If you are serious about being wealthy, one of life’s great pleasures is developing a sense of class that is far beyond that of the common man. This means enjoying activities like polo, croquet and collecting ascots. While nearly everyone has donned a cowboy hat and straddled a petting zoo pony or mounted a dude ranch work horse better named Gluestick than Silver, the truly wealthy do not consider these representative of a true equine aficionado. In fact, the rich consider anyone that wears blue jeans and a straw hat more likely to be proficient with a pitchfork and a wheelbarrow than a saddle and a bridle. Instead, one simply must own a proper collection of riding boots, flared riding pants and a helmet reminiscent of Marvin the Martian, if Marvin owned a Bentley.

While a trusted steed may elicit images of John Wayne, the Lone Ranger or Clint Eastwood, rich people know that only and elite few can exhibit the grace and elegance of an equestrian rider.

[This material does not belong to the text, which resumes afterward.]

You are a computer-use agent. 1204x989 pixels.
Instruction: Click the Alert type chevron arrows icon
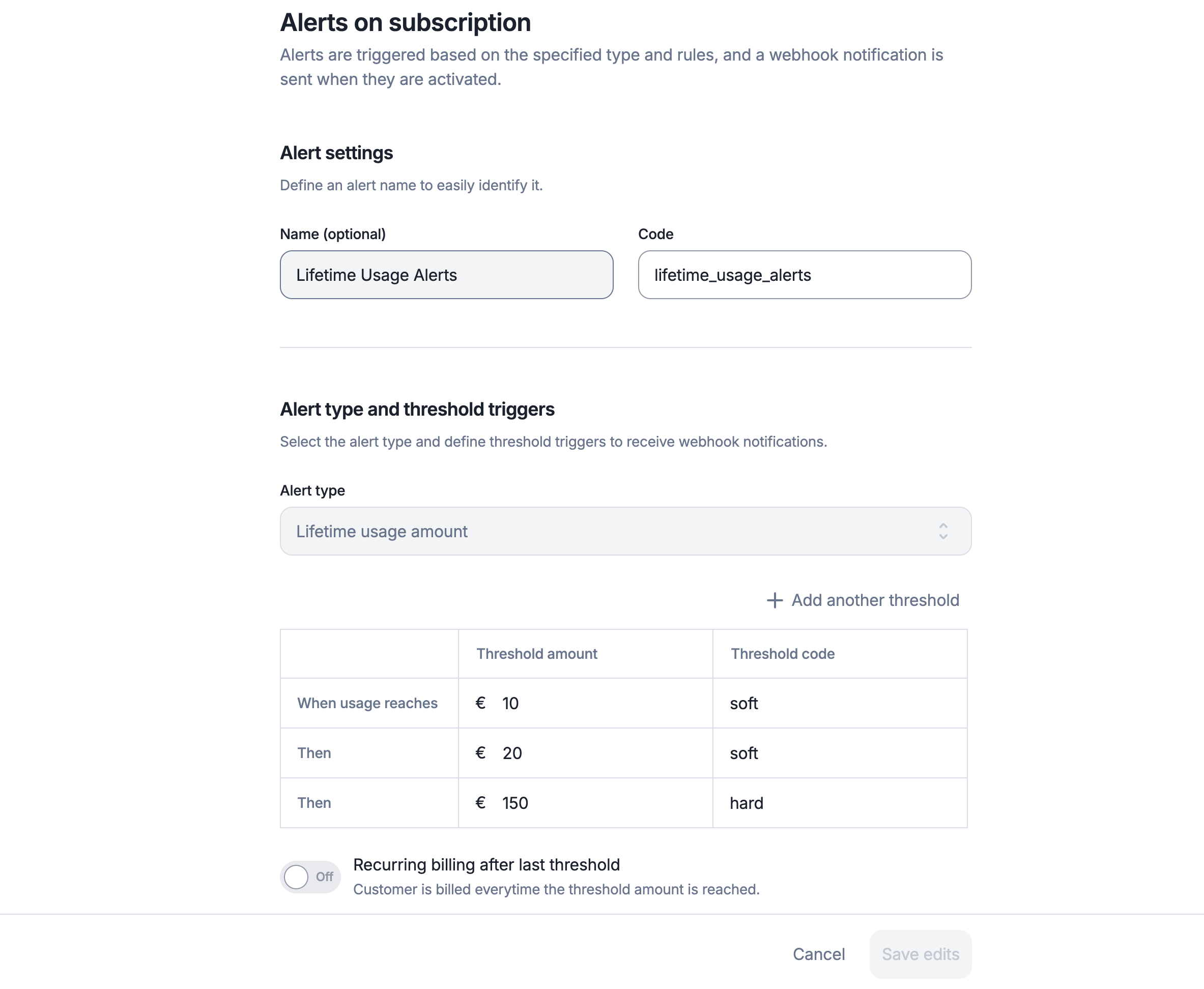point(943,531)
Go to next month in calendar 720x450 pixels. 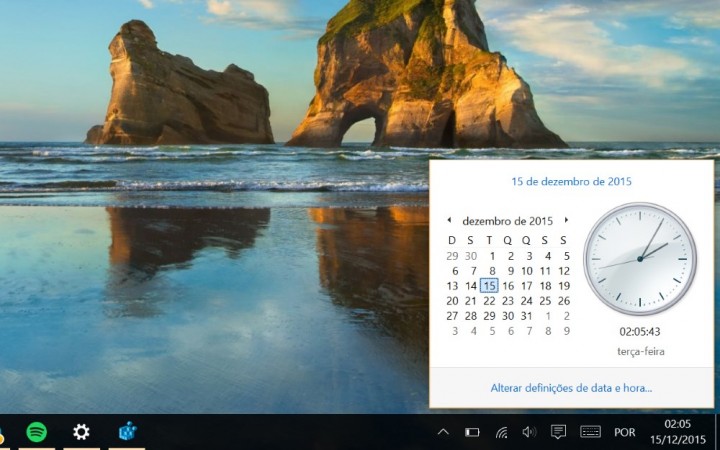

The majesty of rider taming a well-papered beast and becoming one as they gracefully vault over obstacles in a race against time is akin to watching a an Italian mechanic tune a classic Ferrari…while it is moving. Equestrian may at first blush appear a frivolous pastime but one must move beyond the literal interpretation and realize it is in fact a metaphor for success as many wealthy patrons believe they have pulled themselves up by the bootstraps overcoming humble beginnings as trust fund children who did not see a penny until they turned 21 or until they narrowly graduated from an Ivy League college at a campus littered with buildings named after their forefathers.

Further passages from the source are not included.